Formula One World Championship
The number of Formula One races has been increased to seventeen with the addition of a race in Japan, a revival of interest in Formula One in the Far East since the last Championship race in 1977. The scene on the Iberian Peninsular has been rationalised with the races in Portugal and Spain being on consecutive weekends, the Autodrome at Estoril and the new Autodrome at Jerez being only a few hours apart by road.
With such a full calendar of events there has been no provision made for the European Grand Prix, a short-lived “joker” in the pack used to appease offended parties after typical FISA/FOCA “negotiations”. This means that Brands Hatch, the New Nurburging, the rebuilt circuit of Zolder and the sad little Dijon-Prenois circuit remain no-appeased, but they should not despair as in Formula One anything can happen.
Formula One races are open to selected drivers and teams, using either turbocharged or supercharged 1500cc cars or atmospheric 3500cc cars, though the un-turbocharged cars will compete for their own awards.
World Sportscar Championship
To make the sports-prototype scene adequately complicated, to ensure a lack of general interest, there are now two types of events, the standardized 1000km races which involve two drivers to a car and regular refuelling stops, and “sprint” events over 360 km, while Le Mans remains aloof with its traditional 24 hr race. All races will score points for the Drivers Championship and Teams Championship. Note that it is again “Teams” and not “Makes”. Not all the events in the above list are guaranteed, as some have still to get their circuits passed by FISA inspectors.
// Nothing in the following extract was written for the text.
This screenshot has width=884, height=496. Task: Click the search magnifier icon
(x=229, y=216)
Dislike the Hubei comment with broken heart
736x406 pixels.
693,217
Intercontinental Formula 3000 Championship
When Formula 3000 was launched a number of events were scheduled to be run in conjunction with World Championship Formula One races, in order to give contestants encouragement and sponsorship exposure. During 1986 this did happen, but few people noticed it as the F3000 paddock was usually hidden away in a remote corner, and if you happened to be in the bar you could easily miss the actual race as the timing often coincided with some important off-track Formula One happening. Encouragement and exposure by FISA/FOCA was virtually non-existent, and this year F3000 is totally on its own, only using one Formula One circuit. The South American races are on the list again, but only provisionally and subject to ratification by June.
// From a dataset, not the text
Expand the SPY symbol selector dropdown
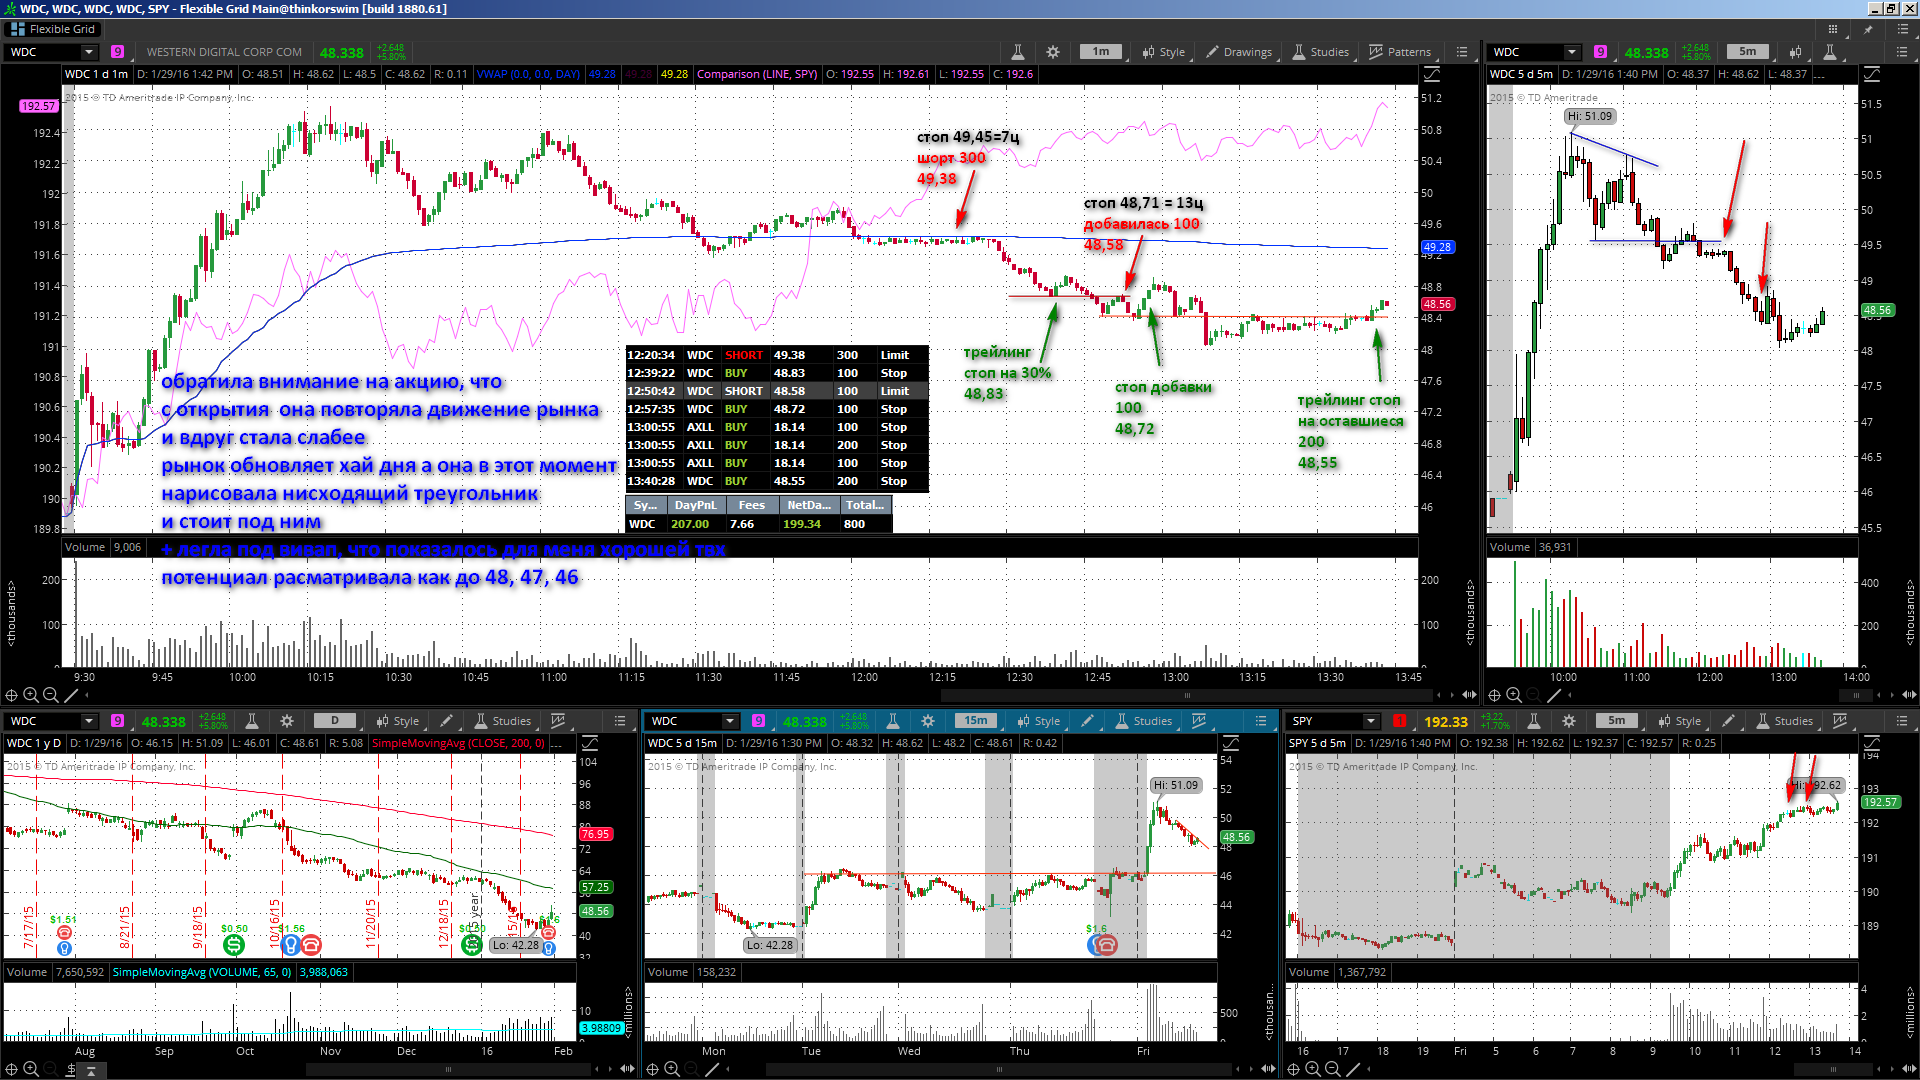This screenshot has width=1920, height=1080. point(1371,721)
European Touring Car Championship
Last year the ETCC series, which should have been a simple matter of international saloon car racing, degenerated into a sea of protests, counter-protests, investigations, amended results and general mistrust through the top runners. The end result was a virtual loss of interest by the world outside. Lets hope the 1987 series run more smoothly, for it is a pity that such an interesting series should be spoiled. The variety of countries and circuits visited by the saloon car “circus” is first class and full of interest.
FIA Historic Championship
When the FIA dream up a championing you can guarantee it will be complicated to the point of becoming incomprehensible, or confusing at best. In international “old car” racing there are three activities the FIA championship, the FISA Trophy and the GT Cup. Some of the above events are for one category, some for two, and others for three. It looks like we end up with a row of “old car” European Champions.
European Mountain Hill-Climb Championship
Anyone who visits all the rounds of the Mountain Hill-Climb Championship will certainly see Europe, including Iberian Peninsula and the other side of Iron Curtain.